▶ AUSZUFÜHRENDE AUFGABE
Gib ausschließlich die Zeilen des Materials als JSON-Liste von Zeichenketten aus. Beginne bei der Zeile mit „पर्यटन [menuitem] (424, 180)“, höre nach der Zeile mit „A5,I1,K3,T9,W2 (811, 1181)“ auf, schreibe jede Zeile als eigenen Eintrag und lass Leerzeilen weg.

▶ BEREITGESTELLTES MATERIAL
------------------------------

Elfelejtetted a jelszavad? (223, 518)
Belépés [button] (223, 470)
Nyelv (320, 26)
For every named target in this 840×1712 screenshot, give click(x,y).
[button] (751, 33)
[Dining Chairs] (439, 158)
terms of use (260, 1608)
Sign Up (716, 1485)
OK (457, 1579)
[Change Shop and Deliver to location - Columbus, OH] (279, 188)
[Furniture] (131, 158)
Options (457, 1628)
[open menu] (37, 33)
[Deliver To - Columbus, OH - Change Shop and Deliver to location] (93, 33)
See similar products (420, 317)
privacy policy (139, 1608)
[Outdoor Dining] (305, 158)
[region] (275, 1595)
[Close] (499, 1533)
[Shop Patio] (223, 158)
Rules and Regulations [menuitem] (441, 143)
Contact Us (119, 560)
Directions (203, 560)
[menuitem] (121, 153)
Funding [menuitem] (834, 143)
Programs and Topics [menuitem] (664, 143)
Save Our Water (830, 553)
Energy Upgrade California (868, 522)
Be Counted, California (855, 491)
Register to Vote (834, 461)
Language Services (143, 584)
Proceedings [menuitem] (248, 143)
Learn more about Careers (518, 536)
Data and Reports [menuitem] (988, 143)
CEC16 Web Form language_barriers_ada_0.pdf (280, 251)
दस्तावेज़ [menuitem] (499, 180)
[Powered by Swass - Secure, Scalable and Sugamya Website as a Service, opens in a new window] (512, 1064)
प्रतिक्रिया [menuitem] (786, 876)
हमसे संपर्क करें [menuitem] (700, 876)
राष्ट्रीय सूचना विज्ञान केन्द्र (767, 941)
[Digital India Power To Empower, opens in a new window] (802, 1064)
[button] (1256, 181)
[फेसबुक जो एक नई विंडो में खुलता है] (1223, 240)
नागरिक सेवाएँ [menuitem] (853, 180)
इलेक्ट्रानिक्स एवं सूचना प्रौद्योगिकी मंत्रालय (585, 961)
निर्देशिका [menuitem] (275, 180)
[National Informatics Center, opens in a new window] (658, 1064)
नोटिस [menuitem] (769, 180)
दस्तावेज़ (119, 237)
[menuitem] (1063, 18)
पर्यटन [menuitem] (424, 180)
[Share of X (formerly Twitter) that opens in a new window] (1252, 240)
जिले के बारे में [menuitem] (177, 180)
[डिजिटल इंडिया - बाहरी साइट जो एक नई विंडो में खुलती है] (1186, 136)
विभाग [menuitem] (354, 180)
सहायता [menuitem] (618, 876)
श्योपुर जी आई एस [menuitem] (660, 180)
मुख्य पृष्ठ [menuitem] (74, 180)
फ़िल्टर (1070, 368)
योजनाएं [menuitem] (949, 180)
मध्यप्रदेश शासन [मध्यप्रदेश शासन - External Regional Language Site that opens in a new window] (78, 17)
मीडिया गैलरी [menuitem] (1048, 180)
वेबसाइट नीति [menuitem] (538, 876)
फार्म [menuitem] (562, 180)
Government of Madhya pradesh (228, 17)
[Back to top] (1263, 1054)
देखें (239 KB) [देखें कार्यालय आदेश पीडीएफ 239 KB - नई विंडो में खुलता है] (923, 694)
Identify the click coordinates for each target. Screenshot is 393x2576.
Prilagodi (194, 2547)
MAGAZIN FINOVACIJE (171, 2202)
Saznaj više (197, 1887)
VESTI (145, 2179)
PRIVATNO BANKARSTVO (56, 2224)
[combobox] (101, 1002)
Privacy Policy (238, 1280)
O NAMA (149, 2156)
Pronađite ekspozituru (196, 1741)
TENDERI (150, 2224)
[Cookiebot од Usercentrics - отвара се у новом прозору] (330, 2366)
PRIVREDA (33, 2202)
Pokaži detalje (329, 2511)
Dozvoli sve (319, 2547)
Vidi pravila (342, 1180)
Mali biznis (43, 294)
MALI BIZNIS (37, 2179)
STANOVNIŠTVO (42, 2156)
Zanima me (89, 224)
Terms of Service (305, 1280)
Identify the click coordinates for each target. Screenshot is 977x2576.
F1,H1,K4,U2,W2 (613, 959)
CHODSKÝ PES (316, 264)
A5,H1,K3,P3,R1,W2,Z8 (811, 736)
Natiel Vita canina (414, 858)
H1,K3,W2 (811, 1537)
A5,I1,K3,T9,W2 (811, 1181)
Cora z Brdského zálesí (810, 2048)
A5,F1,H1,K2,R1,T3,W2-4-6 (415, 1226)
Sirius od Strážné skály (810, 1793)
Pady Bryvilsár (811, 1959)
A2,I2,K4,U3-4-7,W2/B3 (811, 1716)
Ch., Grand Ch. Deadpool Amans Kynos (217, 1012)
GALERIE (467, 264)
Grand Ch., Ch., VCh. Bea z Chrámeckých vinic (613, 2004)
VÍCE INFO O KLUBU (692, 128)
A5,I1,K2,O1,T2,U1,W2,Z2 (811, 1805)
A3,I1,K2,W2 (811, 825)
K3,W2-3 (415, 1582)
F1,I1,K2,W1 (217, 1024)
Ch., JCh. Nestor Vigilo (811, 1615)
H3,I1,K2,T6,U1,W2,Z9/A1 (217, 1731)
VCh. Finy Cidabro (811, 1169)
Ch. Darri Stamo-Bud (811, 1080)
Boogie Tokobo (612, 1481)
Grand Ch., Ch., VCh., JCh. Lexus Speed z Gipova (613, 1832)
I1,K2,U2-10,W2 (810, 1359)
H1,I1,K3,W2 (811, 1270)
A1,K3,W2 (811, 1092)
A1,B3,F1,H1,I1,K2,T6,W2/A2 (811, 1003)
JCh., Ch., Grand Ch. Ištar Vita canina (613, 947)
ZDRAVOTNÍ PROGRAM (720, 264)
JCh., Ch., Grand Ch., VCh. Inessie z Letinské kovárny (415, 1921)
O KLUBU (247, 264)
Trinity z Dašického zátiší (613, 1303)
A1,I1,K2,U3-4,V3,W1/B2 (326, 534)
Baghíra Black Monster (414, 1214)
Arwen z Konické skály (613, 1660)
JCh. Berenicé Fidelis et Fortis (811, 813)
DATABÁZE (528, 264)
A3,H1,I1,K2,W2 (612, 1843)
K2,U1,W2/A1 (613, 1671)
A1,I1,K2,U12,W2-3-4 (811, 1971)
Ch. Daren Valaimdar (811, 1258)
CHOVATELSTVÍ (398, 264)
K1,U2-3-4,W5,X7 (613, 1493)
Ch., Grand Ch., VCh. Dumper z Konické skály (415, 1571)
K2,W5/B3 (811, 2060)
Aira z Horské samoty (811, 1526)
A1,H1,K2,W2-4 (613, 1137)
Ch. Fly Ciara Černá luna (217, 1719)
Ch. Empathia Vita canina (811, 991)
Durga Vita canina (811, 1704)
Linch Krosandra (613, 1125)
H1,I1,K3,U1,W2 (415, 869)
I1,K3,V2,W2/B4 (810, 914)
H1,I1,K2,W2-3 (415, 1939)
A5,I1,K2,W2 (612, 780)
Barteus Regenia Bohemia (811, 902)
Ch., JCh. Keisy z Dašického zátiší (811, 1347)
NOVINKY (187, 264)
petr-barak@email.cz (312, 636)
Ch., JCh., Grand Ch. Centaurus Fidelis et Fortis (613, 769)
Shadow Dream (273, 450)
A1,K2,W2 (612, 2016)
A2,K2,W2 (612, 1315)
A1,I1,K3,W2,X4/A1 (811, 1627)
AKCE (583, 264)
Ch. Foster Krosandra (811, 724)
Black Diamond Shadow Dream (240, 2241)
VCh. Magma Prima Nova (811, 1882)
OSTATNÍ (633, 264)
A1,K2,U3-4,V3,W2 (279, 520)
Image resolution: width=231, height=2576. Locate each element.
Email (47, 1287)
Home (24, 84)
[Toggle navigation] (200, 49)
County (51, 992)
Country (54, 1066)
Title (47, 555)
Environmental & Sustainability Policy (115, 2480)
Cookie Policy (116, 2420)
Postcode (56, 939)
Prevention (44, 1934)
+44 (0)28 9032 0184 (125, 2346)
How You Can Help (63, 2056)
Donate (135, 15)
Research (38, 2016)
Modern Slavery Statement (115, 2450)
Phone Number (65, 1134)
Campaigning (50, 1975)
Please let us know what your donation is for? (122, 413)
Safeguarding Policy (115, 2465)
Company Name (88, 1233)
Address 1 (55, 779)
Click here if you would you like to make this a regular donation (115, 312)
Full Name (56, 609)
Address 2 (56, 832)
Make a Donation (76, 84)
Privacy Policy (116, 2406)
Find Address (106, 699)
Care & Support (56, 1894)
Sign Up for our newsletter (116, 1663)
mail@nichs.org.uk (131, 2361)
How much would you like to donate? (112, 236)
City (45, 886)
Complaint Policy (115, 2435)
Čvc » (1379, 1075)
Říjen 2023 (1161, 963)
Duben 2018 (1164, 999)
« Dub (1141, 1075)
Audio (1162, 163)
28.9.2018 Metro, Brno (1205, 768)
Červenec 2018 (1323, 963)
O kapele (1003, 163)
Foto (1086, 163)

------------------------------

▶ ANTWORT ZUR AUFGABE
[
  "पर्यटन [menuitem] (424, 180)",
  "[Share of X (formerly Twitter) that opens in a new window] (1252, 240)",
  "जिले के बारे में [menuitem] (177, 180)",
  "[डिजिटल इंडिया - बाहरी साइट जो एक नई विंडो में खुलती है] (1186, 136)",
  "विभाग [menuitem] (354, 180)",
  "सहायता [menuitem] (618, 876)",
  "श्योपुर जी आई एस [menuitem] (660, 180)",
  "मुख्य पृष्ठ [menuitem] (74, 180)",
  "फ़िल्टर (1070, 368)",
  "योजनाएं [menuitem] (949, 180)",
  "मध्यप्रदेश शासन [मध्यप्रदेश शासन - External Regional Language Site that opens in a new window] (78, 17)",
  "मीडिया गैलरी [menuitem] (1048, 180)",
  "वेबसाइट नीति [menuitem] (538, 876)",
  "फार्म [menuitem] (562, 180)",
  "Government of Madhya pradesh (228, 17)",
  "[Back to top] (1263, 1054)",
  "देखें (239 KB) [देखें कार्यालय आदेश पीडीएफ 239 KB - नई विंडो में खुलता है] (923, 694)",
  "Identify the click coordinates for each target. Screenshot is 393x2576.",
  "Prilagodi (194, 2547)",
  "MAGAZIN FINOVACIJE (171, 2202)",
  "Saznaj više (197, 1887)",
  "VESTI (145, 2179)",
  "PRIVATNO BANKARSTVO (56, 2224)",
  "[combobox] (101, 1002)",
  "Privacy Policy (238, 1280)",
  "O NAMA (149, 2156)",
  "Pronađite ekspozituru (196, 1741)",
  "TENDERI (150, 2224)",
  "[Cookiebot од Usercentrics - отвара се у новом прозору] (330, 2366)",
  "PRIVREDA (33, 2202)",
  "Pokaži detalje (329, 2511)",
  "Dozvoli sve (319, 2547)",
  "Vidi pravila (342, 1180)",
  "Mali biznis (43, 294)",
  "MALI BIZNIS (37, 2179)",
  "STANOVNIŠTVO (42, 2156)",
  "Zanima me (89, 224)",
  "Terms of Service (305, 1280)",
  "Identify the click coordinates for each target. Screenshot is 977x2576.",
  "F1,H1,K4,U2,W2 (613, 959)",
  "CHODSKÝ PES (316, 264)",
  "A5,H1,K3,P3,R1,W2,Z8 (811, 736)",
  "Natiel Vita canina (414, 858)",
  "H1,K3,W2 (811, 1537)",
  "A5,I1,K3,T9,W2 (811, 1181)"
]